Users can access Inkling from web browsers or on native mobile including iOS, iPadOS, and Android. For parity across the platform, the design system needed to unify and disseminate itself across each environment.
Final Design
Here's just a few assets, components, and screens from the design system.
Before & After
Component Prototyping
I nested components together and configured multiple properties and states for easy UI and content manipulation.
Accessibility
Accessibility is often overlooked and then becomes a burden for teams to retrofit. This is why I'd perform regular accessibility audits on the design system to front-load the effort as much as possible. This way designers have less to worry about before handing off to engineering, and engineers had less remediation work to make the product meet accessibility standards.
As part of this audit, I would use the P.O.U.R method to evaluate and QA test design system components.
Platform Parity
The Inkling platform is accessed on all major web browsers from large (desktop) to small (mobile phone) devices, as well as native mobile apps on iOS, iPadOS, and Android devices. When I inherited the design system initially I frequently caught mismatched components within a design.
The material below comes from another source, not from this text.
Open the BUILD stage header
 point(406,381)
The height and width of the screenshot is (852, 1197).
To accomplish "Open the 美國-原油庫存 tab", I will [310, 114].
It was important to have brand and visual design parity across all components and screens, while also allowing room for deviation when it was called for. Mobile app design and the responsive web have different modalities. Therefore, I architected 3 separate Figma component libraries to house styles and components separately. In addition, I placed everything i a single documentation file and documented which components had parity equivalents across the system. This way UI could be compared for uniformity, or intentional deviations could be documented.
Atomic Design
I applied atomic design principles to unify brand and visual design across the user interface. Foundations were configured as Figma styles and variables, then linked within components. To help speed up design work I also created entire product screens with placeholder values. These premade screens were excellent starting points for designers to break apart and build upon as needed.
System Organization
Naming conventions and grouping structures were important for establishing a useful system. This evolved naturally by simply grouping similar elements together. As components were added to the system over time sub-groups emerged to organize components into deeper levels.
Process Rituals
All designers came together on a regular basis to review the component backlog and test and review components. A quarterly retrospective allowed our design team to openly discuss the vision and strategy for our design system and set goals for it over the upcoming product roadmap.
Outcomes
I constructed over 100 components and maintained them across 3 Figma component libraries. Fellow designers on my team estimated a 34% increase in design tooling efficiency.